Mac’s voice was right underneath the window. She nearly crumpled with relief. “Yes!”

A little silence. “Did you . . . did you just say yop?”

She hesitated. “I said a lot of other things before you showed up,” she hedged.

“I thought for a minute one of my goats had gotten out and a coyote had him. That must have been you.”

“Probably.”

“Are you . . . stuck up in the attic, by any chance?”

“Yes.”

There was more silence. “I’m guessing you kind of understand why I told you not to go up there.”

He was really going to make her work for it. The sheer effort of holding in his laughter was probably building yet another quadrant of muscle on his abdomen.

“Also?” she added. “There’s . . . something up here with me. Something that . . . moves.”

“Oh, you’ve met our ghost?”

“There’s a fucking ghost?” Her voice went up an octave.

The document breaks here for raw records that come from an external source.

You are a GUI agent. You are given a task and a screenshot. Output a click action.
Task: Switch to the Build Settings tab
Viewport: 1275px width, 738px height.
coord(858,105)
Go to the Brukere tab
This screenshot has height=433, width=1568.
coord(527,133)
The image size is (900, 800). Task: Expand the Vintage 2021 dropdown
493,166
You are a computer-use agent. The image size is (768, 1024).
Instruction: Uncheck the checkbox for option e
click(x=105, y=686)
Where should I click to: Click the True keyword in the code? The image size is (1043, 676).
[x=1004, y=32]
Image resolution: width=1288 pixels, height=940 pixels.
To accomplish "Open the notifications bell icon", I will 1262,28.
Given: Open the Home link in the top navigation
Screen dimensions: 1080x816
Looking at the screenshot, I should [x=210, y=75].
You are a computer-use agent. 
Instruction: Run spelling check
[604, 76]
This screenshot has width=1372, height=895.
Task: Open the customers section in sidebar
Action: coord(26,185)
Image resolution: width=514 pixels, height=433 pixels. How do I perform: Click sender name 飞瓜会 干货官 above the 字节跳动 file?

“Don’t you guys have a ghost at the Misty Cat?”

“It’s less the idea of ghost than the context in which the ghost is currently occurring.”

“I see,” he said, gravely as an academic. “So if you passed the ghost in the hall on the way to the bathroom you’d high-five it. But it’s the dark . . . close . . . stuffy . . . cobwebby . . . attic that gives you pause?”

There was a beat of silence.

“It’s a her?”

“One of them is.”

The mothereffer was really enjoying himself.

“Um, Mac. Do you think you—oh God oh God oh God it moved again.”

She could see the shadow rearing up against the wall.

“That’s what she said.” His voice was trembling with laughter now.

The shadow shifted; she thought she saw a needlelike nose.

“Oh, I think it’s just a possum.” She was somewhat relieved. “Wow, that thing is big. And not cute. At least it’s not moving fast.”

“Those things can be mean. And they’ll eat just about anything. It’s probably hungry. Maybe even rabid, if it’s moving slow.”

“You really are a dick, Mac.”

“I really am,” he agreed with purely evil placidity.

He fell silent again.

“Mac?” She hated that her voice was a trifle querulous.

He was instantly as brisk as a sergeant. “Okay, honey, let’s get you out of there.”

Did he just call her honey? Exactly as if he’d done it dozens of times before? Funny how instantly comforting the word was.

She had no idea how he planned to get into the house, but apparently that was no challenge. She heard footsteps thundering right below her within about a minute.

“Avalon, can you hear me?” he shouted up.

“Yes!”

“I’m going to ram that door open and then we’ll just lower you down on my shoulders. I can handle it. Should be nice and cushy.”

Cushy?”

Though ramming something sounded hopelessly macho. The very word gave her a little thrill.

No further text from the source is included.